= Listing =

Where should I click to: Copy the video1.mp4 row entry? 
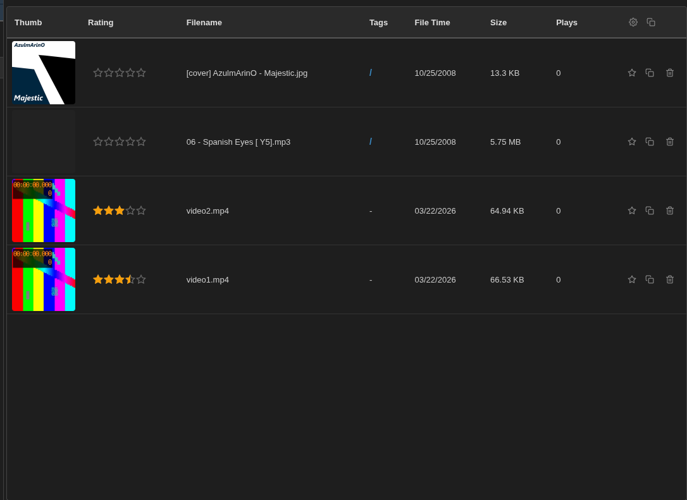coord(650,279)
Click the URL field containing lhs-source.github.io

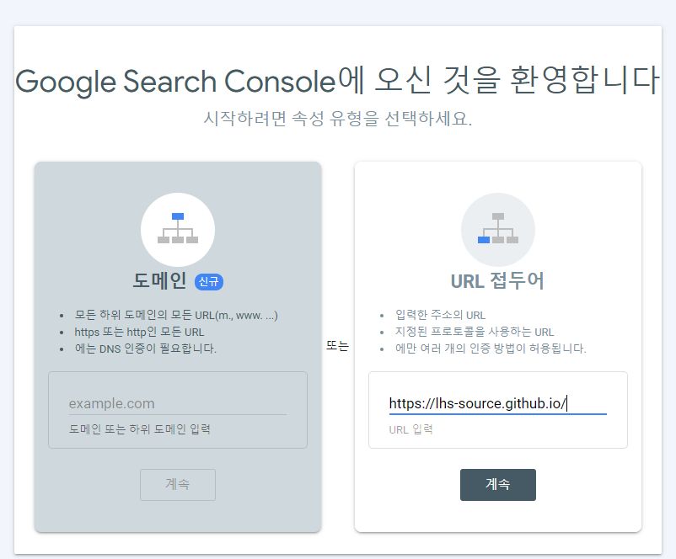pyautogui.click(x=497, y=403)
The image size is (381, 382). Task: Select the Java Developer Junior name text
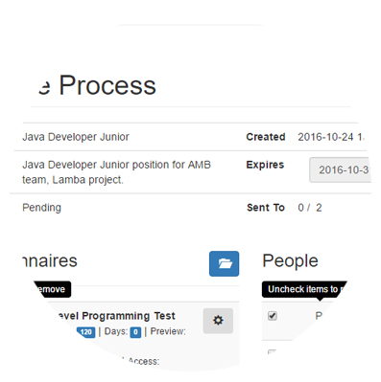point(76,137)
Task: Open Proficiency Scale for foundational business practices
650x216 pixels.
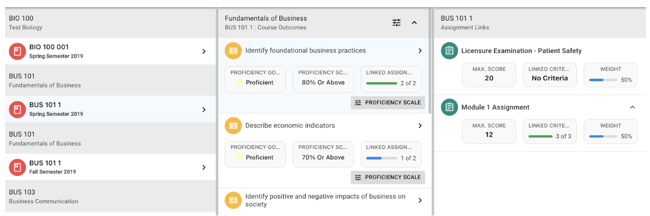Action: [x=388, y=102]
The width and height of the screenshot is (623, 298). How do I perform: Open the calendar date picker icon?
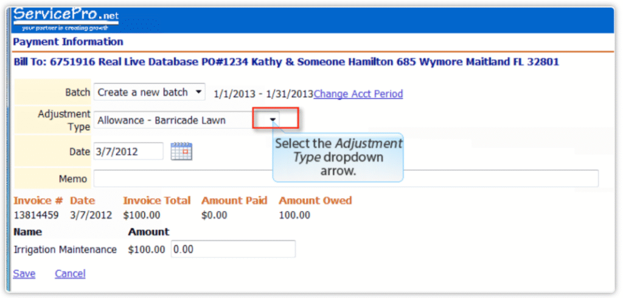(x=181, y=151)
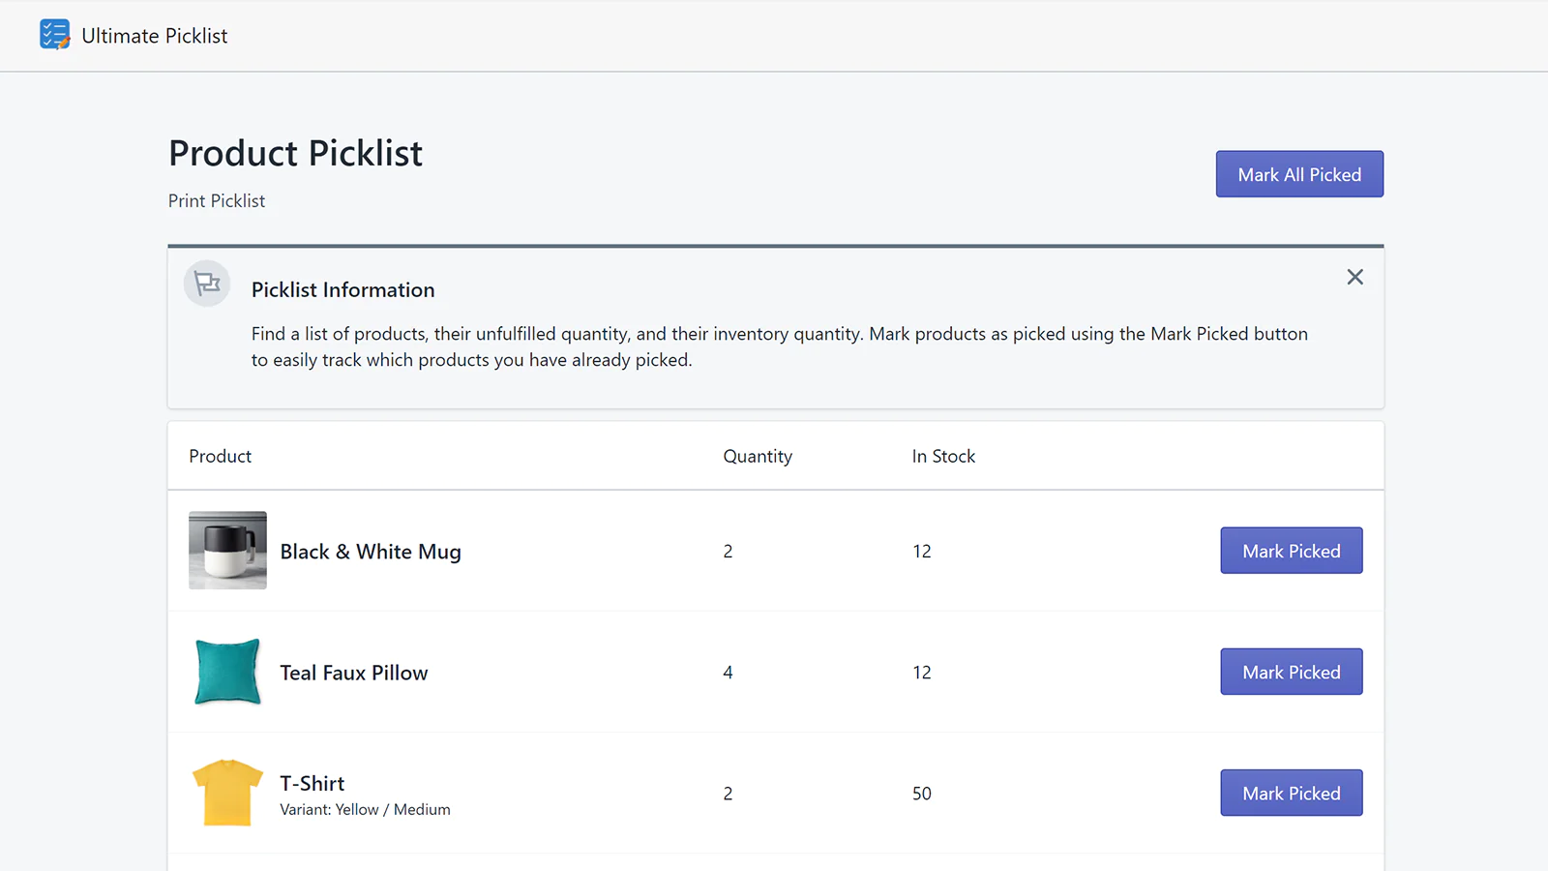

---

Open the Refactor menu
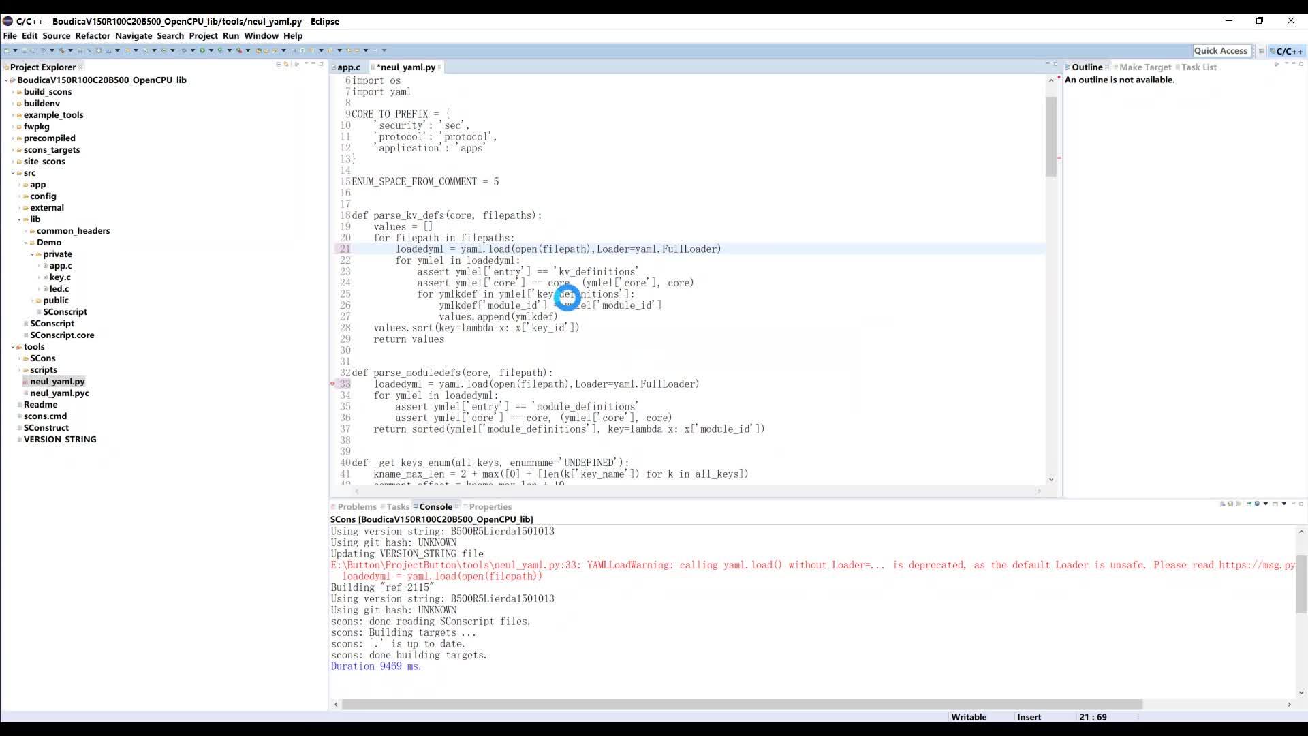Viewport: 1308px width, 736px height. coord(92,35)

---

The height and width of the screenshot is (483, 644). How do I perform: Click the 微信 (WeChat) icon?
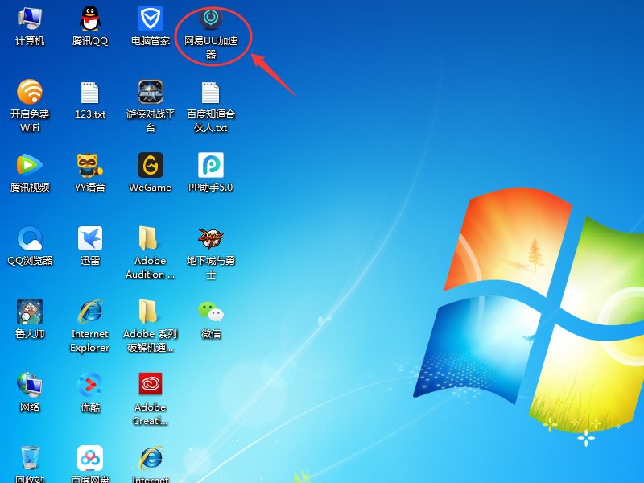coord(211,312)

= Exercise =
Convert the lines from the one containing "The image size" through the one containing "(x=181, y=151)", inclusive, into a JSON list of strings with one string per line, skipping blank lines and leaving out the pictures.

= The solution =
[
  "The image size is (381, 382). Task: Select the Java Developer Junior name text",
  "point(76,137)",
  "Task: Open Proficiency Scale for foundational business practices",
  "650x216 pixels.",
  "Action: [x=388, y=102]",
  "The width and height of the screenshot is (623, 298). How do I perform: Open the calendar date picker icon?",
  "(x=181, y=151)"
]